Human volunteers process data more accurately than computers, according to Lucy Fortson, a professor of physics and astronomy at the University of Minnesota and a member of the Galaxy Zoo's executive team.
"Machines only do what they are told," Fortson told Discovery News. "Humans are really good at finding the serendipitous."
Since launching in 2007, Galaxy Zoo volunteers have sifted through millions of images from the Sloan Digital Sky Survey and found several new objects, as well as a new class of small, round, green-colored galaxies dubbed "Green Peas."
"Galaxy Zoo" has become so successful that the organizers expanded to include images from the moon, solar storms and merging galaxies. "Supernova Zoo" pits computer pattern-matching software against volunteers in a race to classify images taken from several optical telescopes.
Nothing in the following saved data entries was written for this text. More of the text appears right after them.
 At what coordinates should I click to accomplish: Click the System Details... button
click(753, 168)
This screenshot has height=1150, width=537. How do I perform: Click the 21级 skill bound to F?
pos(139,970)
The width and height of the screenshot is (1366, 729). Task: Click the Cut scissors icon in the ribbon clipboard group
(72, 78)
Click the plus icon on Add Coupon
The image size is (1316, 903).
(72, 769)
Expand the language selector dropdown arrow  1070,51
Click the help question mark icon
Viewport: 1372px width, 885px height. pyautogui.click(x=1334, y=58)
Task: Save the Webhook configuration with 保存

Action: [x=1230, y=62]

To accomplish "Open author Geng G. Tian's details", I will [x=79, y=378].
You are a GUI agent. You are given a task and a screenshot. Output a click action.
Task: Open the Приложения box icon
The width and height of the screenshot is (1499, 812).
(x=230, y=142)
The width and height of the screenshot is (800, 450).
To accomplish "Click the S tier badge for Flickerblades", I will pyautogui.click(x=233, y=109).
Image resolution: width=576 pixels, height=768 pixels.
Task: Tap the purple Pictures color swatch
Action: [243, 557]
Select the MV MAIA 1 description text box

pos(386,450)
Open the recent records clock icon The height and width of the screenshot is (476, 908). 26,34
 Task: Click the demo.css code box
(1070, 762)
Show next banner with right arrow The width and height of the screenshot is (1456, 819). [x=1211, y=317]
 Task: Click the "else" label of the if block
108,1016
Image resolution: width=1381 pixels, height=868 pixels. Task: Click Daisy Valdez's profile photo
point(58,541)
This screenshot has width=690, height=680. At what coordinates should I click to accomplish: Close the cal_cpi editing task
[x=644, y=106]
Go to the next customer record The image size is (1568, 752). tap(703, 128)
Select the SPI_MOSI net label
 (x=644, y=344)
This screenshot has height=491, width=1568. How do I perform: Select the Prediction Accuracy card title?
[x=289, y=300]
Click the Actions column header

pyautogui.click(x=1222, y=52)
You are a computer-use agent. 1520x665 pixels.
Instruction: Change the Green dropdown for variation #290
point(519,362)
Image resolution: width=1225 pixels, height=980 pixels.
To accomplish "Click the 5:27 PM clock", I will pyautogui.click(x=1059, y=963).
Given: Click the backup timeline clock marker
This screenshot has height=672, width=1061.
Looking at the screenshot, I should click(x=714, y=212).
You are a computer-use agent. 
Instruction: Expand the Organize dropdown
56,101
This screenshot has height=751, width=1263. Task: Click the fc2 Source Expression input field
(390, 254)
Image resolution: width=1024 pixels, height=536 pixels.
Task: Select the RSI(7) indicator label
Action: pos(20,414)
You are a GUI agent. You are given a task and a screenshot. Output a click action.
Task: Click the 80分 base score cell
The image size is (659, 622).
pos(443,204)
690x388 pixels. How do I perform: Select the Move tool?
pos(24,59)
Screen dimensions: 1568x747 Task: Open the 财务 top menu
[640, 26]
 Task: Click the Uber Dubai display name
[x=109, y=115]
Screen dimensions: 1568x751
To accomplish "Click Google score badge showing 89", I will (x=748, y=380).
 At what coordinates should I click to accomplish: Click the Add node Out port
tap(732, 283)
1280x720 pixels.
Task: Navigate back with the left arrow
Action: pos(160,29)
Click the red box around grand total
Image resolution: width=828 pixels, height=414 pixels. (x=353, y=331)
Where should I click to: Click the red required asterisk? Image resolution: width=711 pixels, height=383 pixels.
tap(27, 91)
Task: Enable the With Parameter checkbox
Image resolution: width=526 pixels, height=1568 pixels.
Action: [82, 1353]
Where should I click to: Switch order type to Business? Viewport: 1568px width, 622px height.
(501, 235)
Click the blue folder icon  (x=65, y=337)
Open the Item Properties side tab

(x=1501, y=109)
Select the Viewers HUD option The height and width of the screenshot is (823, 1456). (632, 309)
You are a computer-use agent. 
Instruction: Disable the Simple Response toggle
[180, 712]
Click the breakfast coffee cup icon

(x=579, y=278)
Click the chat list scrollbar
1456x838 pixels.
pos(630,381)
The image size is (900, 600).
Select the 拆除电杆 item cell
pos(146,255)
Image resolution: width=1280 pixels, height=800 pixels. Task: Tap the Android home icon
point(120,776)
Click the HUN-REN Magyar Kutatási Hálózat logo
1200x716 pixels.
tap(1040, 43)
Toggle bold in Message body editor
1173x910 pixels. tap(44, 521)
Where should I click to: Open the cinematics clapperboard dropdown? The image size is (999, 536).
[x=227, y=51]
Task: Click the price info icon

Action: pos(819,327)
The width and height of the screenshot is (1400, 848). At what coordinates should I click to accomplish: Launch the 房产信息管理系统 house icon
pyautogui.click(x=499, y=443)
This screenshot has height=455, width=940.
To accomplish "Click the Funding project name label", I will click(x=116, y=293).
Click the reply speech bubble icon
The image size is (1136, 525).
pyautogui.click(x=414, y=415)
"So far, the humans are winning," Fortson said.
Radio astronomers are also getting into the game -- recruiting high school students to search through several months of deep-space data from the Green Bank Observatory in West Virginia.
Green Bank astronomer Rachel Rosen says the "Pulsar Search Collaboratory" has trained more than 200 student volunteers since 2008.
Shay Bloxton of Summersville, W.Va., is one of two high schoolers to find pulsars. She did it by logging into her home computer after school and scanning page after page of astronomical data.
"I looked through 2,000 individual plots -- and each plot has 30 pages -- before I found one," Bloxton said. "You have to be able to understand a bit of science and what a pulsar is, but it's pretty exciting."